AVAILABLE DATA START
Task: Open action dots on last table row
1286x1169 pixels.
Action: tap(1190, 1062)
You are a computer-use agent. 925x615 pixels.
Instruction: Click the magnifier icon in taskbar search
AVAILABLE DATA END
AVAILABLE DATA START
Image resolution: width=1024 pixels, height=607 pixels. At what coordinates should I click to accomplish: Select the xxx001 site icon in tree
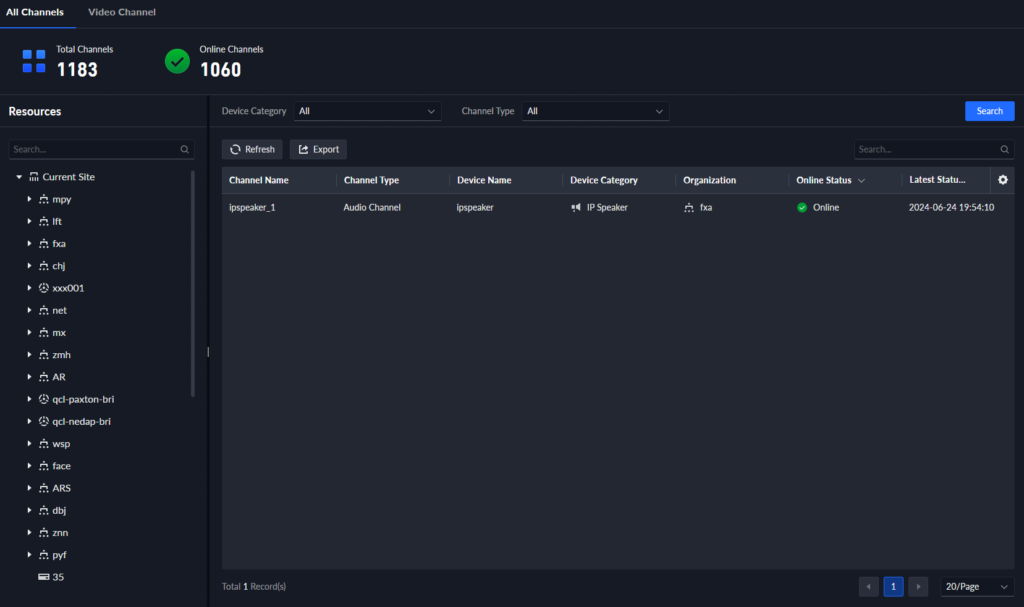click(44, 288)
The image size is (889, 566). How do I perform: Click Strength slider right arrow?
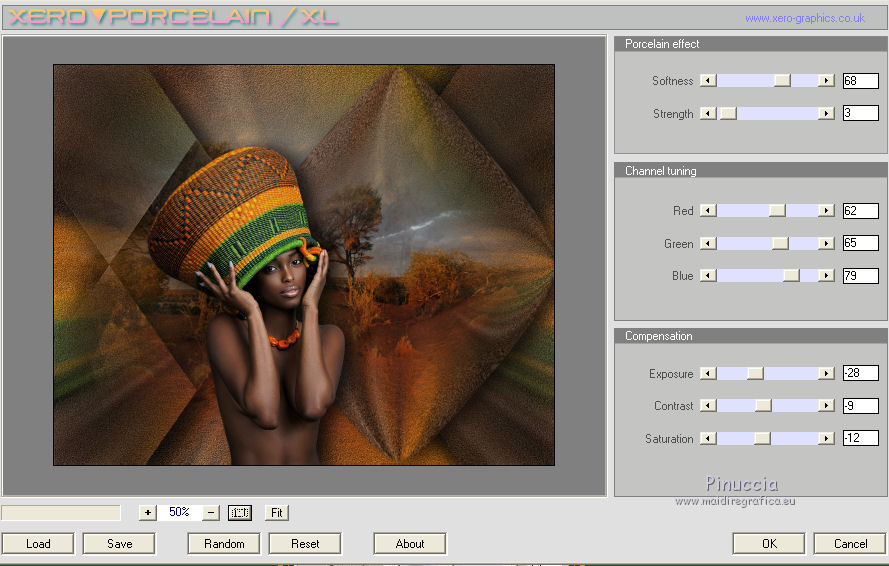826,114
AVAILABLE DATA END
AVAILABLE DATA START
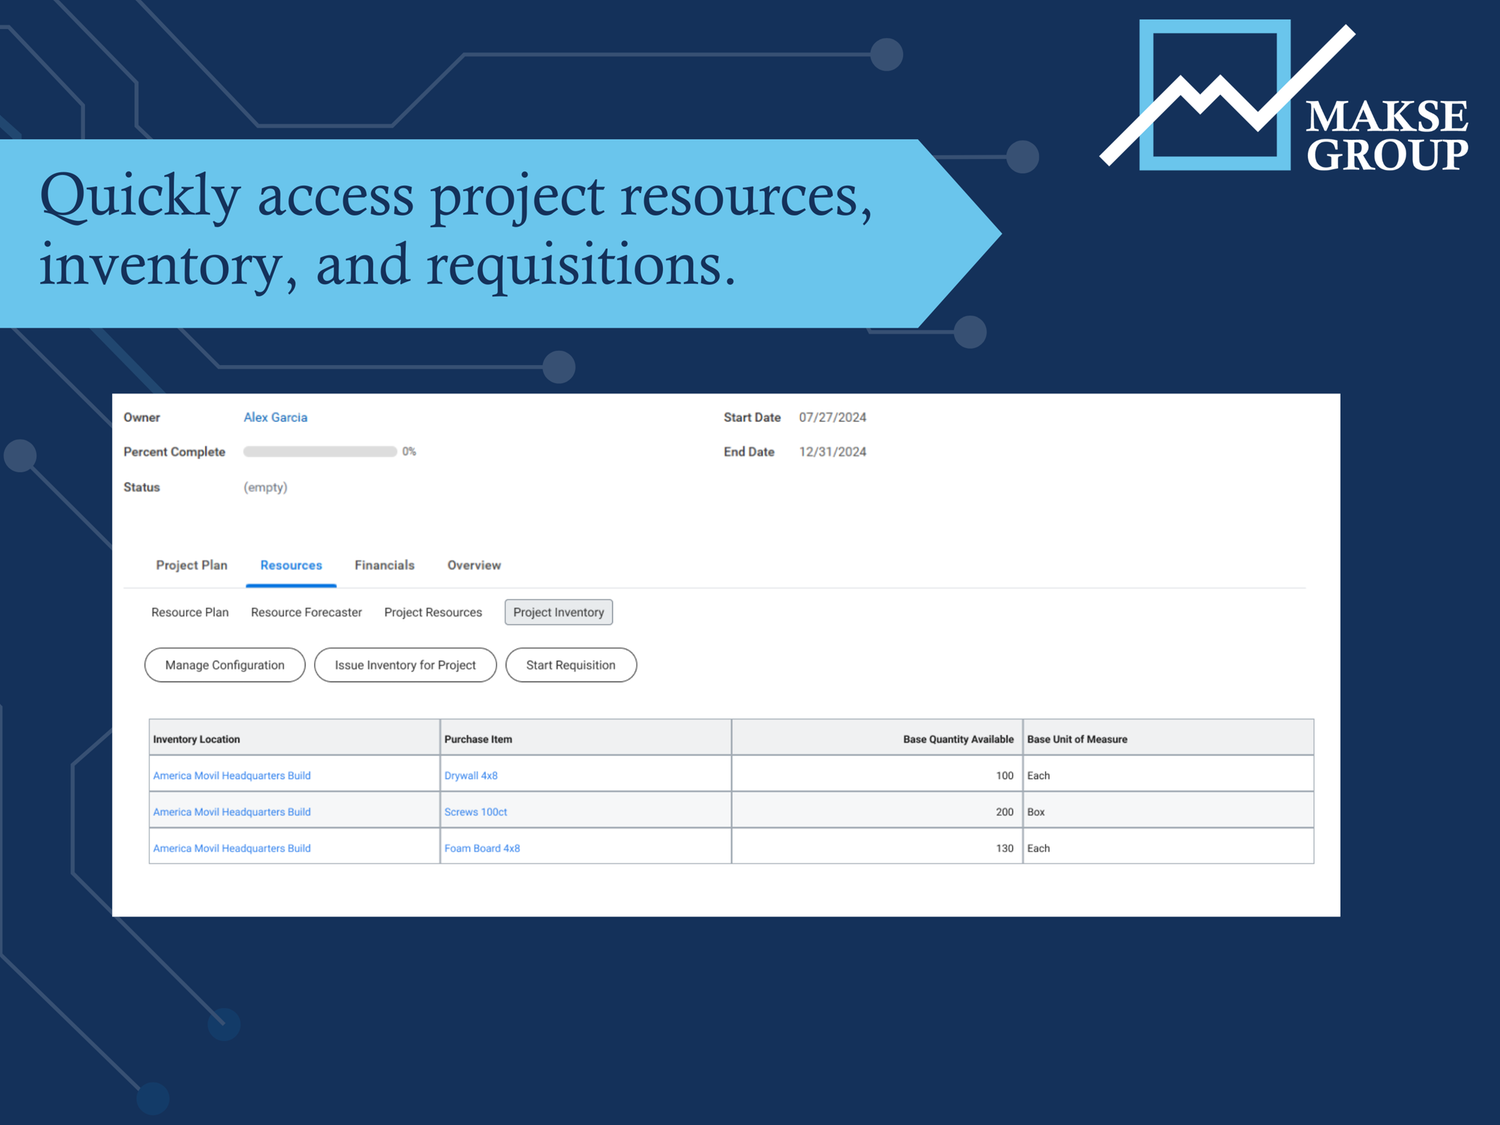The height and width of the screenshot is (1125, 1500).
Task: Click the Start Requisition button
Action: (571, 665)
AVAILABLE DATA END
• _WHAT IS NEEDED_
Could you write out, exactly as they stand, only the lines above that begin at the line with "Task: Open action dots on last table row" and stop after the line with "Instruction: Click the"?

• _RESPONSE TO THIS EXERCISE_
Task: Open action dots on last table row
1286x1169 pixels.
Action: tap(1190, 1062)
You are a computer-use agent. 925x615 pixels.
Instruction: Click the magnifier icon in taskbar search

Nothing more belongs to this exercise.